When the black-cloaked figures finally came, they did so just before dawn, when the light was so pale and thin that it barely etched the edges of the shadows. They killed the dog, old Bark, when he wandered out for a look, an act that demonstrated unmistakably the nature of their dark intent. She was awake by then, alerted by some inner voice tied to her magic, hurrying through the rooms of her home on cat’s paws, searching for the danger that was already at the door. Her family was alone that morning, all of the travelers either come and gone or still on their way, and there was no one to stand with them in the face of their peril.

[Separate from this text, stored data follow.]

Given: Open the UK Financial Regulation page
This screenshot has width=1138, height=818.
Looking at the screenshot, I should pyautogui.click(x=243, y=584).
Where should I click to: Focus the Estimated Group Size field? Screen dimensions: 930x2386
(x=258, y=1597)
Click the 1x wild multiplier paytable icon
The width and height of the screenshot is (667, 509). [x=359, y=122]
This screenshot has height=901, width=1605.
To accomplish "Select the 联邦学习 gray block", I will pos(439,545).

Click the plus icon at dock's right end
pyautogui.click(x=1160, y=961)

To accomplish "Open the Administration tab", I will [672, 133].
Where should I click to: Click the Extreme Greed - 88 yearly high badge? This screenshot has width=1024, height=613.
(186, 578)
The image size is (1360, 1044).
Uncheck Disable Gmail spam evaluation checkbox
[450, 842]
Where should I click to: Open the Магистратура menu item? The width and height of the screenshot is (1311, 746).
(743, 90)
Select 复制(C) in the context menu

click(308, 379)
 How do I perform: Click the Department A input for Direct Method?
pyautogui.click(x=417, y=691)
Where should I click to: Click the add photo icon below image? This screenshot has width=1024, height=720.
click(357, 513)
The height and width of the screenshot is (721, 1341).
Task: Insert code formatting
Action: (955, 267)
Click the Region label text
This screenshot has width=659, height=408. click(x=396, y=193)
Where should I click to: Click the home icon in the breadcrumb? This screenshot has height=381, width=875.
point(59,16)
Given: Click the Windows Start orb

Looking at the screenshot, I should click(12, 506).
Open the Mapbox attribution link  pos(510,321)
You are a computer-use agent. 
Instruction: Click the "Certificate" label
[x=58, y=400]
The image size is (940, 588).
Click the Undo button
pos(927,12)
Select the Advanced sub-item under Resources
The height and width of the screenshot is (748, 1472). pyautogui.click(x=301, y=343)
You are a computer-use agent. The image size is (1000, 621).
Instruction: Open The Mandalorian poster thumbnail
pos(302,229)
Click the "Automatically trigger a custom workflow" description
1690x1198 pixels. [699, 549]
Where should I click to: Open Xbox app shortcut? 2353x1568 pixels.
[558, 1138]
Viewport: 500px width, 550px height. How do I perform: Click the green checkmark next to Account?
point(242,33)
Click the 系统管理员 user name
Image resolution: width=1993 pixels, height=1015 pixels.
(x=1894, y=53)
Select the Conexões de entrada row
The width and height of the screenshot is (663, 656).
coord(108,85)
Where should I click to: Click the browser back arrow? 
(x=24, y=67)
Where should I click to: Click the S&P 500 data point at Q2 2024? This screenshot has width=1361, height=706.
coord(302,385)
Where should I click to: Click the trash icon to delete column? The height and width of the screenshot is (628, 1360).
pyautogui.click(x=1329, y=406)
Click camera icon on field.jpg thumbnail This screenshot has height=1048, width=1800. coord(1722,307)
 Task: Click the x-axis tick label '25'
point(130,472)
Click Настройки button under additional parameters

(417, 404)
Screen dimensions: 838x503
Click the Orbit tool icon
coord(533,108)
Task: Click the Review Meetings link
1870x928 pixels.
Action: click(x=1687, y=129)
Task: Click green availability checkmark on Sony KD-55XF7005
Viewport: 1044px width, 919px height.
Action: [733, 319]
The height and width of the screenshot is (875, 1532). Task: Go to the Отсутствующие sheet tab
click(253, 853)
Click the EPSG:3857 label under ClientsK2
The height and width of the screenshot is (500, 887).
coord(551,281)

Grianne never hesitated when she caught sight of the shadowy forms sliding past the windows. She sensed the presence of danger all around, a circle of iron blades closing with inexorable purpose. She yelled for her father and ran back to her bedroom, where her brother lay sleeping. She snatched him up without a word, hugging him to her. Soft and warm, he was barely two years old. She carried him from the room and down into the earthen cellar where perishable foodstuffs were kept. Above, her parents sought to cover her flight. The sounds of breaking glass and splintering wood erupted, and she could hear her father’s angry shouts and oaths. He was a brave man, and he would stand and fight. But it would not be enough; she sensed that much already. She released a catch and pulled back the shelving section that hid the entrance to the cramped storm shelter they had never used. She placed her sleeping brother on a pallet inside. She stared down at him for a moment, at his tiny face and balled fists, at his sleeping form, hearing the shouts and oaths overhead turn to screams of pain and anguish, aware of tears flooding her eyes.